The world is going through a ‘diabetic stage’ where the alarming rise of type 1 diabetes is penetrating fast in the adult population, especially people who are on the wrong side of the 60s. Diabetes in children is not a new phenomenon, but it has threatened recently a large section of society. Most of the children suffer from type 1 diabetes, but type 2 diabetic children are also in the rise, particularly in the U.S.
Dietary Management For Diabetic Children
The controversy over the best approach to treatment applies particularly to the younger age group of patients. Clinicians who advocate the “free” diet or diet-for-age without added sugar feel that it promotes a more a positive attitude in the family and a more normal psychosocial development in the child. To avoid wide daily variations in blood glucose levels, however, the nutrition counselor is called on to assist the mother with meal planning so that there is a consistent daily intake of energy and nutrients. For example, a four-year-old child cannot consume 1000 calories today and 1600 calories tomorrow and still maintain reasonable control. At the same time, food intake must be spaced throughout the day as with any patient using intermediate-acting insulin to avoid hyper or hypoglycemic episodes.
Treatment of Diabetes in Children
Diabetes in children is not a common disease but it’s specialized nature need to treat in hospital rather by GP. Most children who suffer from diabetes need insulin treatment, a proper insulin routine can control the blood glucose level.
• Critical patients need frequent dosages of fast-acting insulin in the day, and slow-acting insulin in the night.
• Very small children generally don’t need an injection at night, but as they grow older, it might be necessary.
• Insulin pumps are now becoming popular for older children.
In the first year of diagnosis, children need a small dosage of insulin referred to as ‘honeymoon period’. Insulin treatment must be regular, take care of diet and avoidance of ‘hypos’ (low blood glucose attacks) are important factors.
Emotional Adjustment in Children
Coping with a chronic disease in childhood such as diabetes mellitus presents a major challenge to both the family and the child.
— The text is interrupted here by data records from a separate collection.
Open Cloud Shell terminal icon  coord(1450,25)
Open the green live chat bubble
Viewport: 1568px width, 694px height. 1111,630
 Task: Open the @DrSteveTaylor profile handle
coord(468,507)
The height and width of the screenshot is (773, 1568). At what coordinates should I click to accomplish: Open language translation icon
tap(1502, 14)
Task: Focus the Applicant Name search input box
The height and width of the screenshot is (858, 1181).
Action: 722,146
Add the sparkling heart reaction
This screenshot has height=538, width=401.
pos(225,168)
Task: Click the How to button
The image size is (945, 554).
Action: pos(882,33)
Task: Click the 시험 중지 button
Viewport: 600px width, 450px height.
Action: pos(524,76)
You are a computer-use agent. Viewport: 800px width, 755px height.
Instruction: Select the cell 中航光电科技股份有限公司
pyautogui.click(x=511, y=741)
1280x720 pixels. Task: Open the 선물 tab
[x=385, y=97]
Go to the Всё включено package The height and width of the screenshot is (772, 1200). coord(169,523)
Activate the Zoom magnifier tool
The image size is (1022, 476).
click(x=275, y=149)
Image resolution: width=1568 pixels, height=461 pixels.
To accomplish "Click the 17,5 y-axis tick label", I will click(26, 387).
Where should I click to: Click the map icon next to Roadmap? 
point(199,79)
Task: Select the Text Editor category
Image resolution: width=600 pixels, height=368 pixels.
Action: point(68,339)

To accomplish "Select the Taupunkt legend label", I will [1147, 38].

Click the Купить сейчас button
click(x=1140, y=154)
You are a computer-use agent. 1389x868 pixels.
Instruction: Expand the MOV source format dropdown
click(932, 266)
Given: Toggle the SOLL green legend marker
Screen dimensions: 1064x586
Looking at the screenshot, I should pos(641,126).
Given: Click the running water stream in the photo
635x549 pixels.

A number of studies show that there is an increased incidence of emotional stress in children with diabetes compared with normal children. They tend to be dependent, anxious, and hostile and have impaired self-images. Acute emotional stress adversely affects diabetic control and can cause ketoacidosis. Rage and extreme anxiety can trigger epinephrine release from the adrenal medulla. Epinephrine stimulus gluconeogenesis which can result in hyperglycemia. Also, emotional stress may lead to episodes of food gorging or missing insulin injections entirely. The child with diabetes, who experiences episodes of ketoacidosis due to emotional stress, and his family may need the help of a psychiatrist or psychologist to establish an environment within the family that will promote the stabilization of the child’s diabetes mellitus.